Tomemos o exemplo das inúmeras propostas para “solucionar” o transporte de massa entre as quatro cidades mencionadas neste artigo. Cotidianamente, tais propostas são apresentadas com a maior naturalidade, ainda que não respondam às questões mais básicas. Que problema esta solução busca resolver? Por que o edital de contratação deste projeto salvador privilegia determinada alternativa tecnológica, omitindo ou restringindo a comparação com outras?
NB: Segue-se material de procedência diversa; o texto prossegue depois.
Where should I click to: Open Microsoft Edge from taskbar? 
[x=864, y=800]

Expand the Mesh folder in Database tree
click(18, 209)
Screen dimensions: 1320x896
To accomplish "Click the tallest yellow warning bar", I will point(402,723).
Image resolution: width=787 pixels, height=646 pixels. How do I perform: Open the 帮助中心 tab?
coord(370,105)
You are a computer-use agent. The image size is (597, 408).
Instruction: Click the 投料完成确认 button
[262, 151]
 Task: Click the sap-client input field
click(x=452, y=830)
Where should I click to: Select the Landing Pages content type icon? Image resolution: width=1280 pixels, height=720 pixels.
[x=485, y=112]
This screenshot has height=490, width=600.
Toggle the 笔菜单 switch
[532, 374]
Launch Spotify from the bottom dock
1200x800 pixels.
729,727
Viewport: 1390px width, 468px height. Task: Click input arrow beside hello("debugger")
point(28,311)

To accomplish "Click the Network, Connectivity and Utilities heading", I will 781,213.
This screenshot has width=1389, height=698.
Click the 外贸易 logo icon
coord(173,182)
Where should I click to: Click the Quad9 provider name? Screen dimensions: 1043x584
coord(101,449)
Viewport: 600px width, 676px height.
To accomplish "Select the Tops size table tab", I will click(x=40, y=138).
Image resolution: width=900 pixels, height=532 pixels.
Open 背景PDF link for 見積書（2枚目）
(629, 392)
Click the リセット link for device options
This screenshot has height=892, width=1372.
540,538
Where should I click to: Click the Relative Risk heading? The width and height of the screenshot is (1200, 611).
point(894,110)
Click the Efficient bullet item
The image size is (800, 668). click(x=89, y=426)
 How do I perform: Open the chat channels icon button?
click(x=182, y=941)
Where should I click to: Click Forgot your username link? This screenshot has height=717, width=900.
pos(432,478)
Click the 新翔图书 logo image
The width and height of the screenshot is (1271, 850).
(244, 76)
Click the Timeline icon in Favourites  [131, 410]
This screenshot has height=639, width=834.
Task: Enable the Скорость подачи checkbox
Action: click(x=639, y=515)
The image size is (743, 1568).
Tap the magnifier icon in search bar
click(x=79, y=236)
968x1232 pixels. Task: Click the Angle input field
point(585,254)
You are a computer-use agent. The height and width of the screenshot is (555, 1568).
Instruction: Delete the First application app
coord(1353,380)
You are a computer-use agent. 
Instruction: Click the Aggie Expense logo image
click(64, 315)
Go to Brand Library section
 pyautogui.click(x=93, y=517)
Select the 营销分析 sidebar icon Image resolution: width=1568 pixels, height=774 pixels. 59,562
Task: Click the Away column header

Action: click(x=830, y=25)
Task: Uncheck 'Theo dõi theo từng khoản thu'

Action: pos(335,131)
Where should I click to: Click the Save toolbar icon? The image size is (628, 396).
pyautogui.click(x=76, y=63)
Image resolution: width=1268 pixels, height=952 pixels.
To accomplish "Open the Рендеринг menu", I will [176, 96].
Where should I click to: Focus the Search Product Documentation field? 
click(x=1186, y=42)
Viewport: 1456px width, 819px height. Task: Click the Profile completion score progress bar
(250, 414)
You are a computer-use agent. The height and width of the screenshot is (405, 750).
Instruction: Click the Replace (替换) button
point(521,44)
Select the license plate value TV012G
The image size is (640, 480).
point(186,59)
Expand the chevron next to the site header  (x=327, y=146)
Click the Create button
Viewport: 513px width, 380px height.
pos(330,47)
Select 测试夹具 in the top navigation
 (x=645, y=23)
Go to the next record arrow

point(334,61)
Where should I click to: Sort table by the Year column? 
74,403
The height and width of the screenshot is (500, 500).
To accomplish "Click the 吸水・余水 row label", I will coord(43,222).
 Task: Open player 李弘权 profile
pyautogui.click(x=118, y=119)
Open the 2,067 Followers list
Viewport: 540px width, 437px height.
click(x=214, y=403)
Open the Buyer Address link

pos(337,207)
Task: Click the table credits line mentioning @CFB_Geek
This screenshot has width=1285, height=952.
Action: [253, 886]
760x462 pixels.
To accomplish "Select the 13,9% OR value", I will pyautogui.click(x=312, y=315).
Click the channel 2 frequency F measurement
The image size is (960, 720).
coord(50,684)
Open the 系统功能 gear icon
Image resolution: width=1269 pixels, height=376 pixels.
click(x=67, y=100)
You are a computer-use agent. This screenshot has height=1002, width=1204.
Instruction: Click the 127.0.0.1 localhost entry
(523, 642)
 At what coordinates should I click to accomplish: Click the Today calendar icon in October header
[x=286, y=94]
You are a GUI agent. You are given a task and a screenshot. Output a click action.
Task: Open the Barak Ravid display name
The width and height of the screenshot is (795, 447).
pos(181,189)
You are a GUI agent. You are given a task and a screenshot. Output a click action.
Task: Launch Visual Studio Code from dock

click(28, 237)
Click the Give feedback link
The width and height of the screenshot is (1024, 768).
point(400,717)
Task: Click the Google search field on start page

Onde estão os estudos e o planejamento que orientarão os investimentos necessários?

 

Enquanto nos deixamos iludir ou distrair por tais promessas, um tempo precioso do desenvolvimento da cidade é desperdiçado. Ao passo que se acumulam e agravam os inconvenientes da vida urbana, a pressão será cada vez maior sobre o cidadão. Cedo ou tarde, cada um precisará desenvolver uma visão crítica, capaz de avaliar e perceber a precariedade dos projetos de enfrentamento destas intrincadas questões coletivas e, quem sabe, finalmente, dar um basta a tanto simulacro de planejamento.

 

* Edson Cattoni, arquiteto e urbanista, presidente do Instituto de Arquitetos do Brasil – Departamento Santa Catarina (IAB-SC).

fonte: Diário Catarinense – Caderno Continente

7 respostas para “Até quando seguiremos sem planejamento urbano e regional?”

  1. Avatar de Celio Luiz Sabbi
    Celio Luiz Sabbi

    Muito valioso e coerente o questionamento do arquiteto Edson Cattoni a respeito da urgencia de um planejamento integrado para a Região Metropolitana de Florianópolis.
    Os problemas cada vez mais exigem soluções pensadas conjuntamente,
    acima das vaidades políticas, com as devidas implicações de vizinhança.
    Celio Luiz Sabbi, arquiteto

  2. Avatar de Vania Burigo

    Muito importante a reflexao do arq Cattoni sobre a falta de planejamento regional na Grande Florianopolis.
    A existencia de um forum, um orgao de planejamento regional para discutir as questoes de forma integrada , se faz necessaria.
    Vania Burigo-arquiteta

  3. Avatar de GIOVANI BONETTI
    GIOVANI BONETTI

    Gostaria de parabenizar o colega Cattoni pelo brilhante texto.
    Sou solidário ao pensamento do colega, e quero salientar que uma de nossas propostas na AsBEA, é a luta por um Conselho Intermunicipal de Planejamento Urbano.
    Proponho que IAB SC e AsBEA SC trabalhem junto nesta proposta.

  4. Avatar de Bruna Salazar
    Bruna Salazar

    Nós também não concordamos com o crescimento desosrdenado!
    Até quando vamos ter que conviver com enchentes, engarrafamentos, favelas, violência…
    Discuta conosco.
    http://www.redefap.com.br/index.php/rede/groups/viewgroup/10-crescer-sem-planejar-nao-da

  5. Avatar de ZULMA SCHUSSEL
    ZULMA SCHUSSEL

    Parabéns Cattoni pelo “desabafo”. Ressalto porém que a situação da RM de Florianópolis é difícil, mas não é apenas uma questão local, mas um problema nacional. É só lermos com atenção o Estatuto da Cidade e verificarmos a importância dada às regiões metropolitanas. Enquanto nos encantarmos com o municipalismo e não observarmos a importância dos aglomerados metropolitanos na rede de cidades brasileiras, as políticas urbanas não conseguirão responder à realidade. O caso dos 4 municípios é exemplar, sem um planejamento integrado, será impossível resolver os problemas urbanos alí instalados.

  6. Avatar de Ana Pokora
    Ana Pokora

    Parabens colega Cattoni pelo exelente depoimento e questionamento. Na qualidade de presidente de nossa entidade IAB, seu posicionamento reflete a opinião e indignação de todos nós profissionais. Esperemos que hajam ouvidos para estas sábias palavras. Abraços

  7. Avatar de Alyson Alves

    Isso serve de início para os passos determinantes para a organização das cidades. Isso é tem que ser uma das prioridades para as entidades da nossa classe. Vamos la!